Combining marks stack/grow in different directions. Some build towers, some appear at the same spot, etc. Some marks obscure the underlying character. Some marks are very tiny.

i [69] vs ı̇ [131 307] (dottless i + dot)

Marks of the same class don’t reorder and form distinct names:

1̉̇ [31 309 307] vs 1̇̉ [31 307 309]

If you convert every valid registered name to NFD and then count sequences of adjacent combining marks, only 41K names have 1 mark, 400 names have 2, and 400 have 3+.

UAX 39 suggests disallowing duplicate marks and only allowing 4 per character. I mentioned this issue a few times in this thread but ultimately I think enforcement should happen at validation level, instead of encoding this logic into the normalization spec.

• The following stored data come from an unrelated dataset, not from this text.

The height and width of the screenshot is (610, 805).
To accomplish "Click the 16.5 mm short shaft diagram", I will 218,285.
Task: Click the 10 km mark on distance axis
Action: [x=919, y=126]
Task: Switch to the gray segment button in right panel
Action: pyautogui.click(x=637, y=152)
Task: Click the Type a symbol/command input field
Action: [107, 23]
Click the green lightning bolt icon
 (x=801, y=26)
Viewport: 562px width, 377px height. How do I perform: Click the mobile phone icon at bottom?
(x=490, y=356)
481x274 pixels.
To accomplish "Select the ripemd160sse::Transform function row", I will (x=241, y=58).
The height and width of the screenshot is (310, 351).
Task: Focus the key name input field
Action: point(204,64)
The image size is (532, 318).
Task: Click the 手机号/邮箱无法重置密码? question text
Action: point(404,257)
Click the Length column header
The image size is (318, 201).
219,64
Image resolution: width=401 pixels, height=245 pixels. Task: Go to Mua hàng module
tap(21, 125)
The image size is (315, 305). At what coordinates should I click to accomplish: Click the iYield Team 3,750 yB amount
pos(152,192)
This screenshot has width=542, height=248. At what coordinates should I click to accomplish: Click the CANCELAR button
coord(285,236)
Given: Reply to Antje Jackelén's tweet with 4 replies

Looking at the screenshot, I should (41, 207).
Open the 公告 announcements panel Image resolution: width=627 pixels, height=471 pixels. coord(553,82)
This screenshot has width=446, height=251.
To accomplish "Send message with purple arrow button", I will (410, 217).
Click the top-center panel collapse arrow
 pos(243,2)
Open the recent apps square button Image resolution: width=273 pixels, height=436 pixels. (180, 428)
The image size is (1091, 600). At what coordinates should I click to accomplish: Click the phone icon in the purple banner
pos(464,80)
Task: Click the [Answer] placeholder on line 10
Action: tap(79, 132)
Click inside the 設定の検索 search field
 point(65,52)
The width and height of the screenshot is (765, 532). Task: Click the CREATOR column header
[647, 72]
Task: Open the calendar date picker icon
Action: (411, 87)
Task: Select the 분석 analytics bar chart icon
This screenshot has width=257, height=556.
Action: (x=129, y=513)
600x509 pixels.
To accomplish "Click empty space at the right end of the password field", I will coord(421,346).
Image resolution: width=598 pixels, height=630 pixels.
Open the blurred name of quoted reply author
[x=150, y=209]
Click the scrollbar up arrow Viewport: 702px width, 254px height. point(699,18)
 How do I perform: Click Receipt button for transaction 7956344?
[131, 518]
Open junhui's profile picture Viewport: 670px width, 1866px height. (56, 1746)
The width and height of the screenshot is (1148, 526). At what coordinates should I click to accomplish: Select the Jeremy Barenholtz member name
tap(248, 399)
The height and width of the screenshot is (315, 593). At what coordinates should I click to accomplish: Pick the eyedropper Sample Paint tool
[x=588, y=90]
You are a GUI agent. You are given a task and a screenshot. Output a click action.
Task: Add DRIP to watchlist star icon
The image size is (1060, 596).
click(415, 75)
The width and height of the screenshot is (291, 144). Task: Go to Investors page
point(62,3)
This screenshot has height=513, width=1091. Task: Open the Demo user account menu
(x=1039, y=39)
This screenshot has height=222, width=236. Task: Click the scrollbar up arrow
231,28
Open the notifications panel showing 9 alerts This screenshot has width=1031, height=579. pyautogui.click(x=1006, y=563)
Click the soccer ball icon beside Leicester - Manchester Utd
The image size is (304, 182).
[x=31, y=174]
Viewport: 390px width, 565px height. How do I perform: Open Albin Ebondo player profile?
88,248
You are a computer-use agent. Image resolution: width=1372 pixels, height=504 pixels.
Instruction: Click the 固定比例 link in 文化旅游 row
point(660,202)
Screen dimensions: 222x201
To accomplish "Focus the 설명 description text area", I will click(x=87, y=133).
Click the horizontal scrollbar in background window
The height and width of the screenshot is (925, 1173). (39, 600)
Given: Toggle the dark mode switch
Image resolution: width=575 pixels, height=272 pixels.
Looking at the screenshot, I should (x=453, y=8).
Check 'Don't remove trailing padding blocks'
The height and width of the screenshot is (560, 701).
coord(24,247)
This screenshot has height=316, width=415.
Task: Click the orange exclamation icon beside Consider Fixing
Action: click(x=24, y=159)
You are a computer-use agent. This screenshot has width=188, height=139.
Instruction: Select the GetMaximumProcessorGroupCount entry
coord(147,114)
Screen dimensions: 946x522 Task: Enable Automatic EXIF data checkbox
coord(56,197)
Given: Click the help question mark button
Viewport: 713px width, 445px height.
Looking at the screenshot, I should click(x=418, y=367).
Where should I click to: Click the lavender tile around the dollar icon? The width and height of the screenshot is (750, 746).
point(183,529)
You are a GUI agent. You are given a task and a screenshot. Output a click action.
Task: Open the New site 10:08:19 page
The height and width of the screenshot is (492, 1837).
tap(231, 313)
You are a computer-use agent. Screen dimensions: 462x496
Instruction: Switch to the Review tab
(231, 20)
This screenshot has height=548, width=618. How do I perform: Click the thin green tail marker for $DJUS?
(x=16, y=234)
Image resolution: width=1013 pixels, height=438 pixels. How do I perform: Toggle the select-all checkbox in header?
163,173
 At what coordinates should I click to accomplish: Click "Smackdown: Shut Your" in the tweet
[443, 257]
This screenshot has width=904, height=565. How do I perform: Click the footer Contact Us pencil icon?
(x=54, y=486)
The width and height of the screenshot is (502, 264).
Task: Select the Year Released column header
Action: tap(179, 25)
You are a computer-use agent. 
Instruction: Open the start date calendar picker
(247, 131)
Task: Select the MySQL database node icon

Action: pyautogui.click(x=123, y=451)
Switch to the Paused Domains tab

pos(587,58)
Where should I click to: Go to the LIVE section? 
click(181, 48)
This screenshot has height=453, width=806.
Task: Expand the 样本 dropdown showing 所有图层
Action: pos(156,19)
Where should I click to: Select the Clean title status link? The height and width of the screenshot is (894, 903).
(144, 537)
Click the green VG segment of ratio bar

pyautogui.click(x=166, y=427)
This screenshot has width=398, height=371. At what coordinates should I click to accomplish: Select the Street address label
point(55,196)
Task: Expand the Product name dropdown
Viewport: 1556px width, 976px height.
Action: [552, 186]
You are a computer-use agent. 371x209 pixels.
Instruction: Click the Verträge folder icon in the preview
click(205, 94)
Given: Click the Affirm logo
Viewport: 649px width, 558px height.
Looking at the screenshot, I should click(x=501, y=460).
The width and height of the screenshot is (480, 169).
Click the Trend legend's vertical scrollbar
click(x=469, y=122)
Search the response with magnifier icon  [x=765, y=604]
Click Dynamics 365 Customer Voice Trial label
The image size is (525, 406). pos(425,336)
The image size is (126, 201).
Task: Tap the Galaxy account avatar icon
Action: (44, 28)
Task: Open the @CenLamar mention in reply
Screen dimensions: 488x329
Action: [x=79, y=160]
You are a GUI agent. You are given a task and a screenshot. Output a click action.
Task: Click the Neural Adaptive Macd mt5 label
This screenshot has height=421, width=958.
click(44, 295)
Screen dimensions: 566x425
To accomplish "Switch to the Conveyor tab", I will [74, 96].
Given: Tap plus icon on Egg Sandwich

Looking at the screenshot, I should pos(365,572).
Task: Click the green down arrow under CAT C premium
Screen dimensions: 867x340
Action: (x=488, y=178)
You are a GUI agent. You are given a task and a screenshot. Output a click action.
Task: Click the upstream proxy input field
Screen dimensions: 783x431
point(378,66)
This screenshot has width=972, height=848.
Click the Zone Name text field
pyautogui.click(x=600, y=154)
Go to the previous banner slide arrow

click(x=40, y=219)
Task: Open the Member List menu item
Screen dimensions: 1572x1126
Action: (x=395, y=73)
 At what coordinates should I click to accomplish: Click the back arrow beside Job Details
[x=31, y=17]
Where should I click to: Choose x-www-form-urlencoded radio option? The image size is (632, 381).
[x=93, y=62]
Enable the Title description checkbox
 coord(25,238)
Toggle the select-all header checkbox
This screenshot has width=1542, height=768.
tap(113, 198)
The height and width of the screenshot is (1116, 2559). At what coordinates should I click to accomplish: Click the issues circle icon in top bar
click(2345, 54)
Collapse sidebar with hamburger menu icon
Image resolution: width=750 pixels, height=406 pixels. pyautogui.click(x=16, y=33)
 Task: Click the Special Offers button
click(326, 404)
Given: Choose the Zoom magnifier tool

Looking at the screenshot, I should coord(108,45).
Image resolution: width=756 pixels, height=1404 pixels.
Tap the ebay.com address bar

For Latin, probably 1 CM is sufficient (and many shouldn’t validate, eg. a̲ [332] COMBINING LOW LINE), unless we want some very complicated logic that rejects duplicates and non-stacking/overlapping variations and blacklists some combinations. I’m not exactly sure what marks are needed in other scripts but we should try to keep it as minimal as possible.

IDNA says labels shouldn’t start with a CM. Additionally, I think a CM following an emoji is invalid too.